但是,到了柴荣大帐跟前,陈觉却突然感觉自己错了,这个后周皇帝有两下子。柴荣等在帐门口,见他到了,紧走两步,靠近他,他正要下跪,柴荣却一把抓住了他,“陈爱卿,免礼,你来,是我们的客人,我们之间不需要那些俗礼!”
人就是这样,本来没想过得到善待,现在柴荣如此善待他,他就彻底崩溃了。陈觉虽然经历过的场面不少,但这次他几乎哽咽着道:“皇上,罪臣是来求和的,您不必如此善待!”陈觉没有任何的迟疑,他把南唐皇帝李璟的最后底线全盘托出,只求后周不要进攻江南,不要攻打金陵。没想到,周世宗柴荣大笑起来:“我兴师来讨伐,只取江北,只要你们不和契丹媾和,愿意率国归附,我还有什么可以多求的呢?告诉你家皇上,他还是皇上,我们两国要永保和平,成为兄弟之邦!”
陈觉几乎感激涕零了,从来没有见过胜利的一方如此大度的,“真的只要江北四州,您就退兵了?”
柴荣点点头,“是的。让你的国主放心,我可以直接写信给他。”
第二天,柴荣交给陈觉一封信,陈觉一看,果真如此,里面没有提到分外的要求。但开首语是“皇帝恭问江南国主”云云,陈觉知道,柴荣没有提出的事,在这句问候里提出了,那是为了给李璟一个面子,人家该要的还是要。
他不能擅自做主,他派刘承遇回江南禀告,李璟自然看懂了里面的潜台词。削去帝号,改称唐国主,原来的天子仪仗全部撤销,都降格,年号也取消,用大周年号,用周历纪年,等等。显德五年(958)四月,柴荣率领赵匡胤等凯旋回京,这是柴荣继位以后第二场胜利,第一场是高平之战,确认了他当之无愧的皇帝领导权,他战胜了北汉,此后,北汉再不敢来犯。第二场就是这场和南唐的大战,历时接近三年,终于尽享江淮之地,让南唐这个老大帝国俯首称臣,彻底解决了南方的威胁。

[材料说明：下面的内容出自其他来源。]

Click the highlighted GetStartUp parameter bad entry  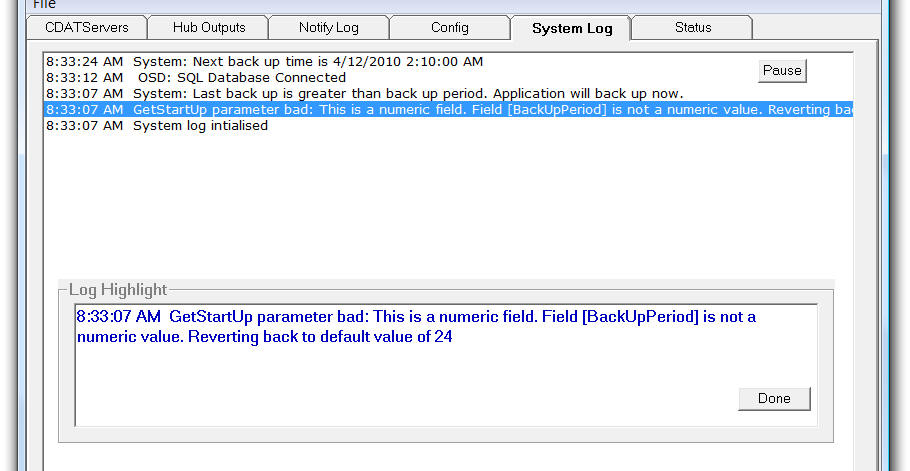pyautogui.click(x=448, y=110)
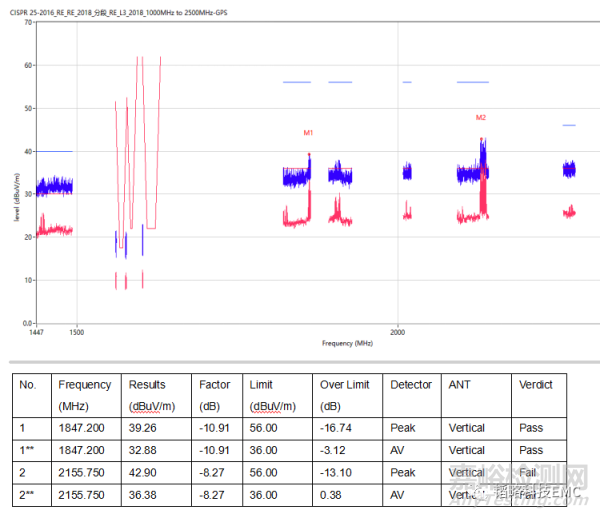This screenshot has height=518, width=600.
Task: Click the Factor column header
Action: [x=215, y=385]
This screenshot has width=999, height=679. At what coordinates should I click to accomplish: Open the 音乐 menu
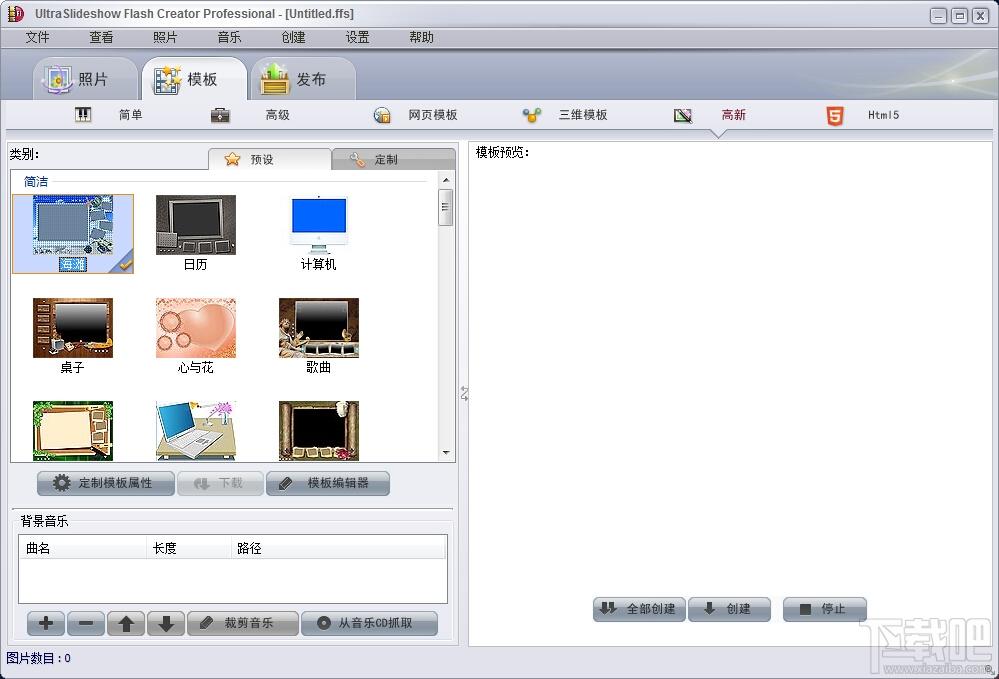(x=229, y=37)
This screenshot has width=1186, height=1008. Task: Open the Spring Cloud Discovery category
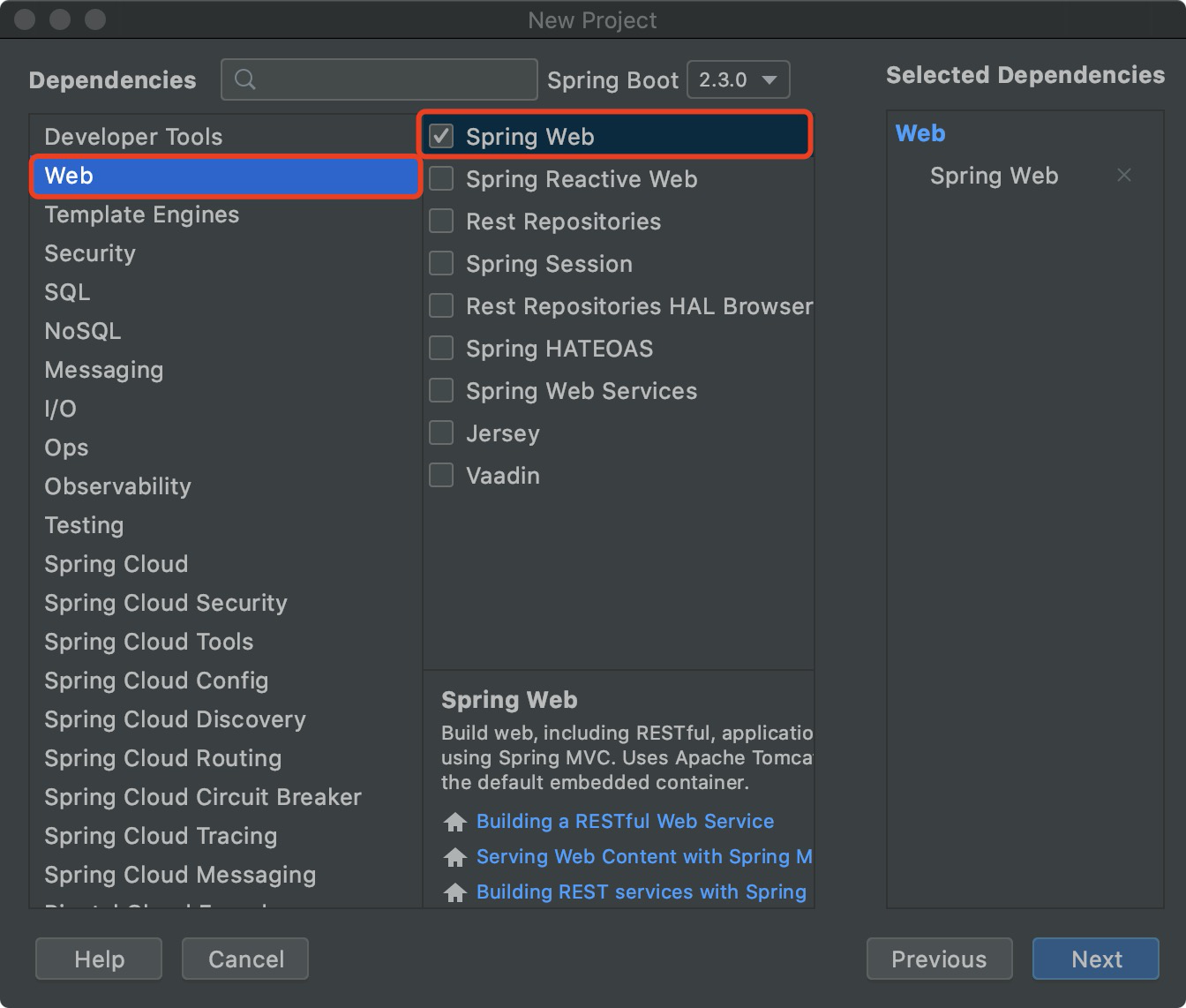[176, 719]
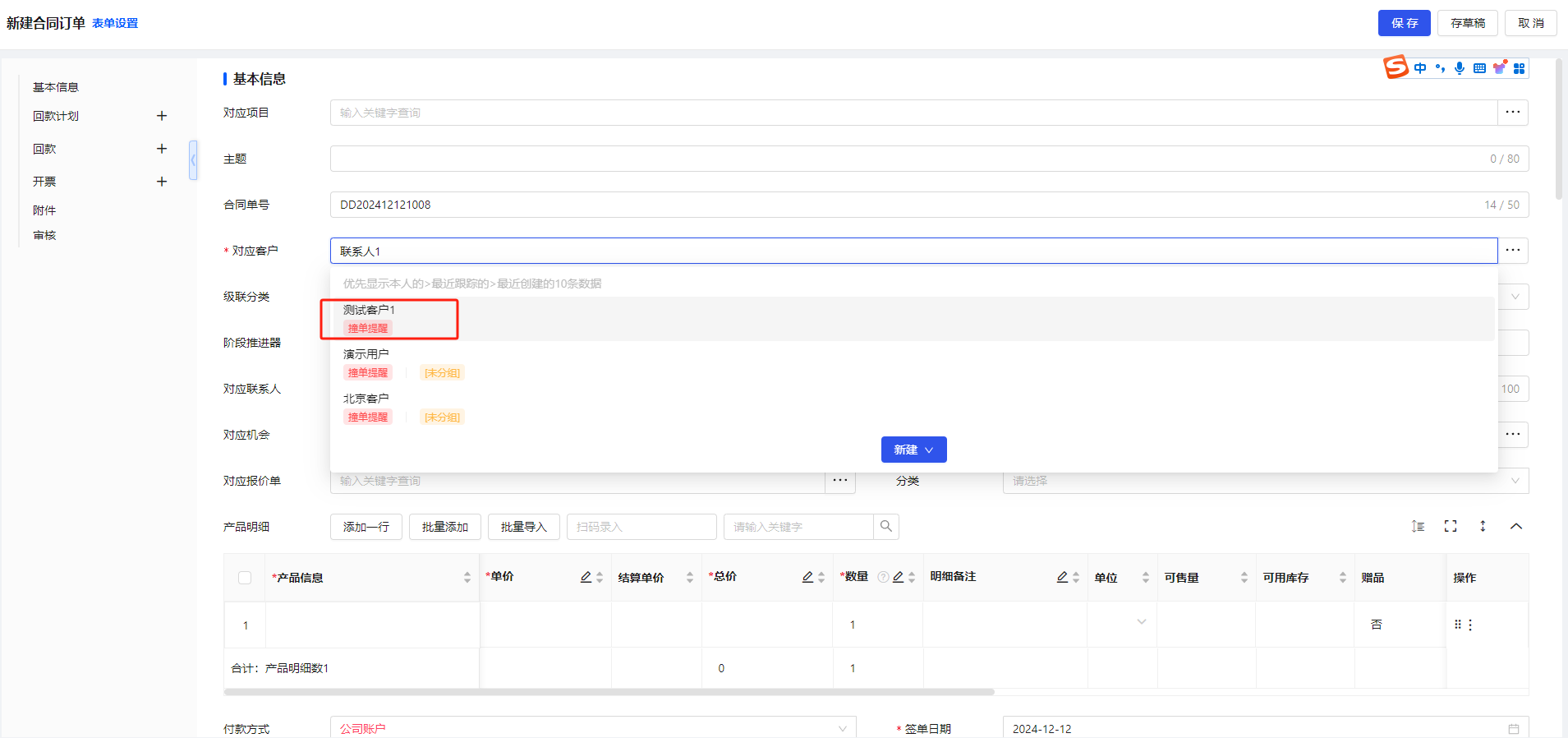Click the edit pencil icon in 单价 column
The height and width of the screenshot is (738, 1568).
[586, 577]
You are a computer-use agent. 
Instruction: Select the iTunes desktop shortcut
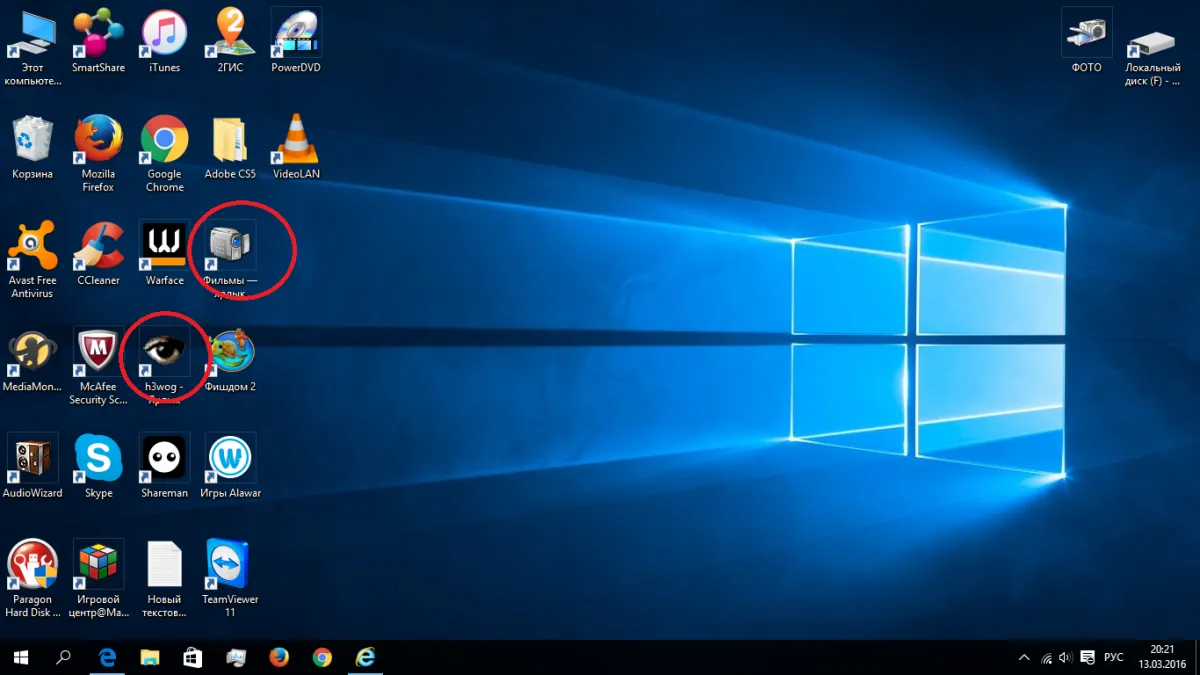coord(164,41)
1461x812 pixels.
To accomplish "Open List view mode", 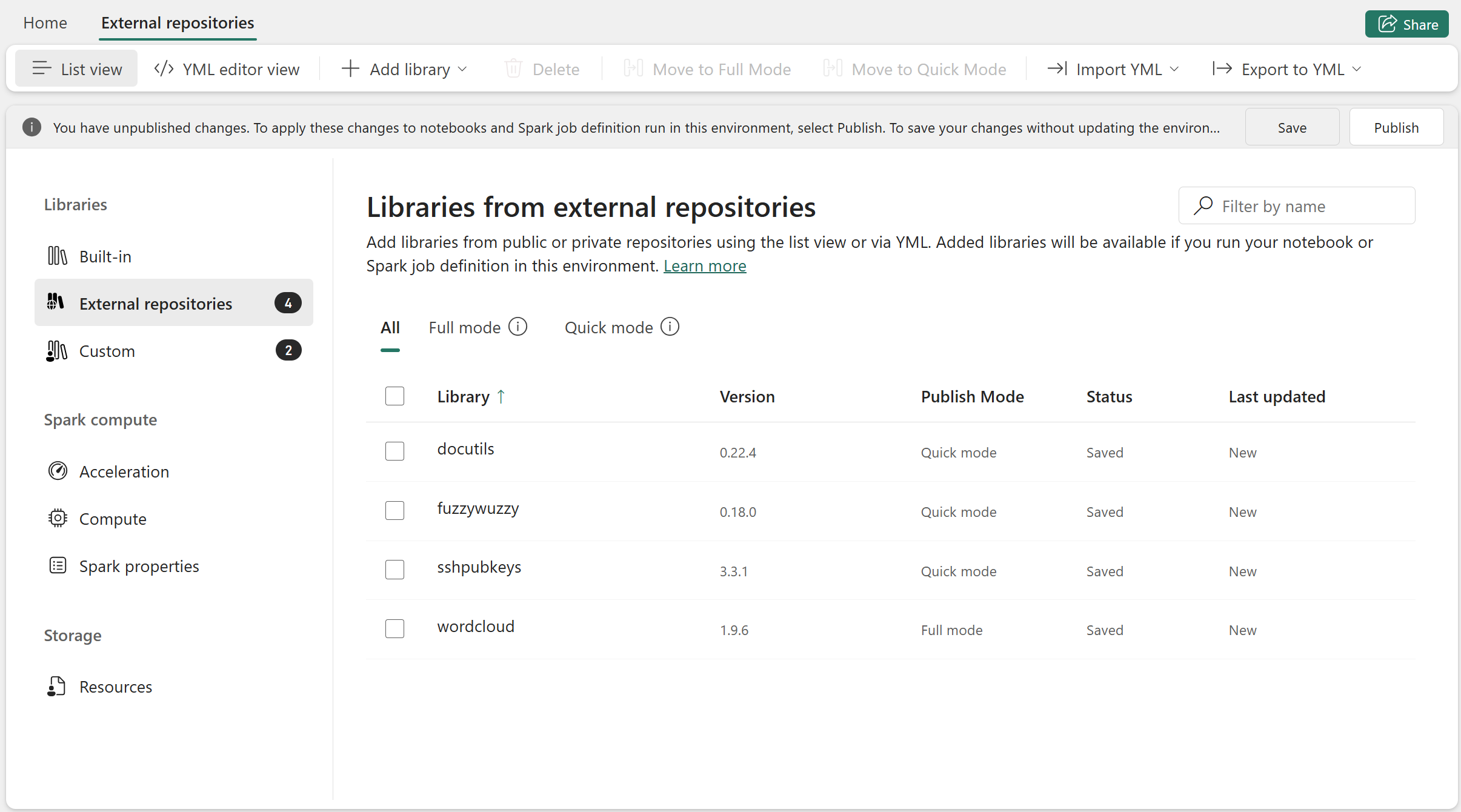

如果说,后周在他父亲手上是风雨飘摇的小国,如今的后周,已经稳稳地站住了脚跟。向北,他以少胜多,战胜了北汉;向西,他击败了蜀国;而向南,他则让南唐俯首称臣。更重要的是经过这几仗,大周新一代军人成长起来了,他有了更大的军事资本。凯旋归来的柴荣踌躇满志,但还有一个心病没有解决,那就是燕云十六州,这些地盘被契丹占据着,这让他寝食难安,后周的东方门户,犹如完全不设防的柴院,而门口就坐着一只饿狼。
第四节王朴与赵普
赵匡胤此时已经升任步军都指挥使,这个官不小,在禁军中排行第三,更重要的是他年轻,是禁军高级将领中最年轻的。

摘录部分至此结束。